## Text block
- Opening Delimiter -

I had asked previously about caffeine intake, and she had denied it on each occasion, reporting it had not occurred to her that this was significant enough to mention. This type of interaction occurred so many times, it was not identifying information for the patient. It became a common element of understanding the workup for fatigue in my early years of practice.

The irony of both my patients’ and my own “blind spots” to this contributor to our underlying condition was not lost, even on me at the time. Multiple patients reported drinking two to three full pots of black coffee throughout the day, yet they insisted that had nothing to do with difficulty falling asleep and were very upset they could not have increases in their sleep medication.

Similarities in myself

Soon after, I started to take steps to address my fatigue. I limited the number of patients I would see, eliminated the “add-on” appointments and left the clinic every day at 5 p.m. regardless of how many times the EHR or Wi-Fi restarted. I started taking notes on paper whenever the medical records system was down, which happened multiple times per day.

Some days, I would leave piles of paper notes to be scanned to patient records while my colleagues struggled to re-enter notes that were lost on stalling computer systems. While they were doing that, I was going to Zumba, physically and metaphorically dancing to let go of stress. The idea caught on, and soon a group of physicians would leave stacks of paper notes to be scanned into patient records at the end of the day. I stopped trying to solve all of the problems of a broken health care system, and I gained the gift of time.

I incorporated these changes, and the number of malaise/fatigue patients I was given for evaluation reduced dramatically.

Similarly, when I had relationship challenges, the very issues I was facing would show up in patient care with my patients. When I was struggling to find my voice in an intimate relationship, countless patients, regardless of gender or orientation, would speak about feeling unseen and unheard. Soon after this issue was resolved for me personally, the number of patients with this as a primary challenge reduced as well.

Years later, as I started to progress professionally, I saw more and more patients, whom I had been working with for years, start to break barriers beyond what might be expected of their demographic. At the same time, I was breaking barriers in my own career. I worked with college students who were accepted into medical school, soon to be first-generation physicians. Similarly, my career in medicine was expanding.

‘Window mirror’ medicine

In my experience, we have a lens of perception bias as well as an unexplainable magnetizing force (such as the Baader-Meinhof Phenomenon) in which our patients often mirror what we, as physicians, also face. One sees this in day-to-day life when we buy a new car. Soon after purchase, it seems that very car is everywhere—without changing any aspect of one’s lifestyle or driving patterns. This phenomenon has parallels to the “window mirror” approach to practicing medicine, which was proposed in the journal Open Medicine in 2008 and describes a patient care model in which the needs of the patient and the physician are each considered and both parties empathize with and care for one another.

Such an approach to patient care would help us create and maintain more of a human-to-human connection with our patients. With countless studies reporting the increasing shortages of physicians, and extensive burnout for those still in practice, perhaps a unidirectional outpouring of service to our patients is not working.

Maintaining an inherent natural bidirectional connection with intrinsic shared values of care in partnership with our patients might not only be the key to a greater connection with our patients—it might also be the key to improving our connection with ourselves. For me, sharing my humanity with my patients was the key factor that made all the difference in my practice of medicine, and more importantly, in myself.

Editor’s note: The views expressed in this article are the author’s own and do not necessarily represent the views of The DO or the AOA.

- Closing Delimiter -

## Problem statement
Repeat the passage of the piece on patients mirroring their physician between "I had asked" and "years of practice.", inclusive, word for word. The material that follows isn't required for anything here.

## Source material

- Opening Delimiter -

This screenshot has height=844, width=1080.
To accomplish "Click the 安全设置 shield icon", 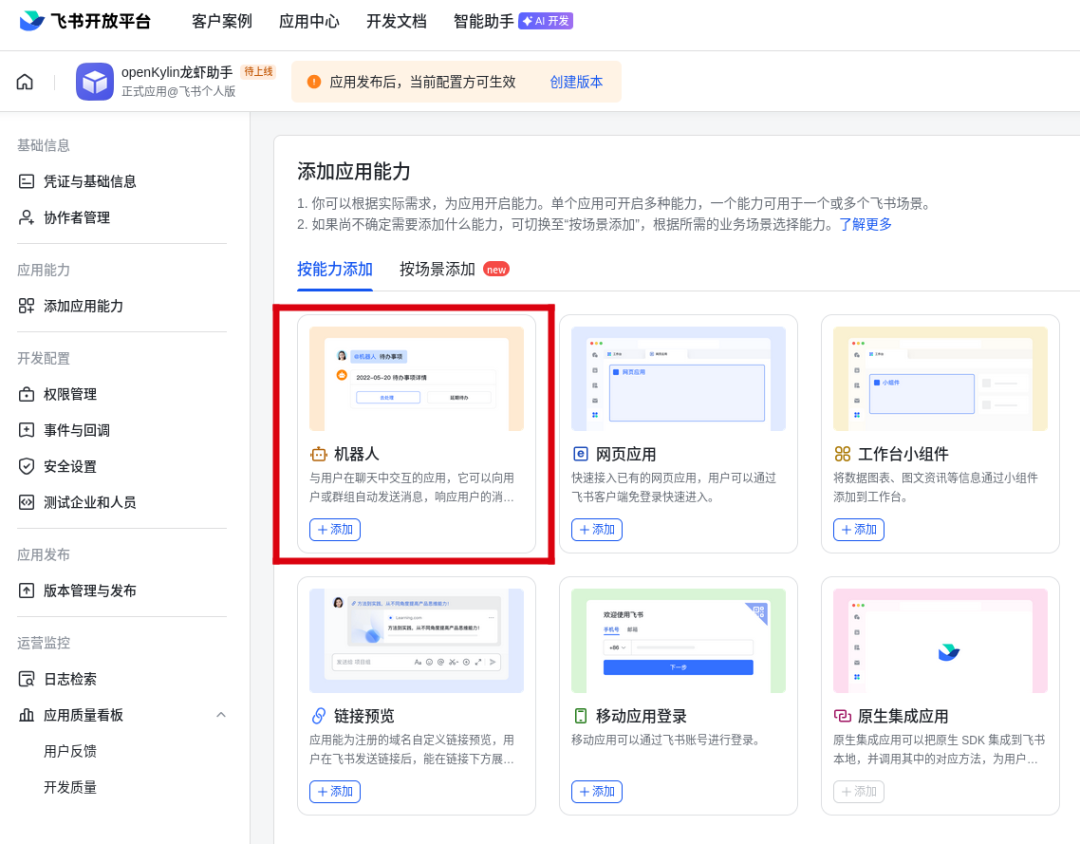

- Closing Delimiter -

## Answer to this exercise
I had asked previously about caffeine intake, and she had denied it on each occasion, reporting it had not occurred to her that this was significant enough to mention. This type of interaction occurred so many times, it was not identifying information for the patient. It became a common element of understanding the workup for fatigue in my early years of practice.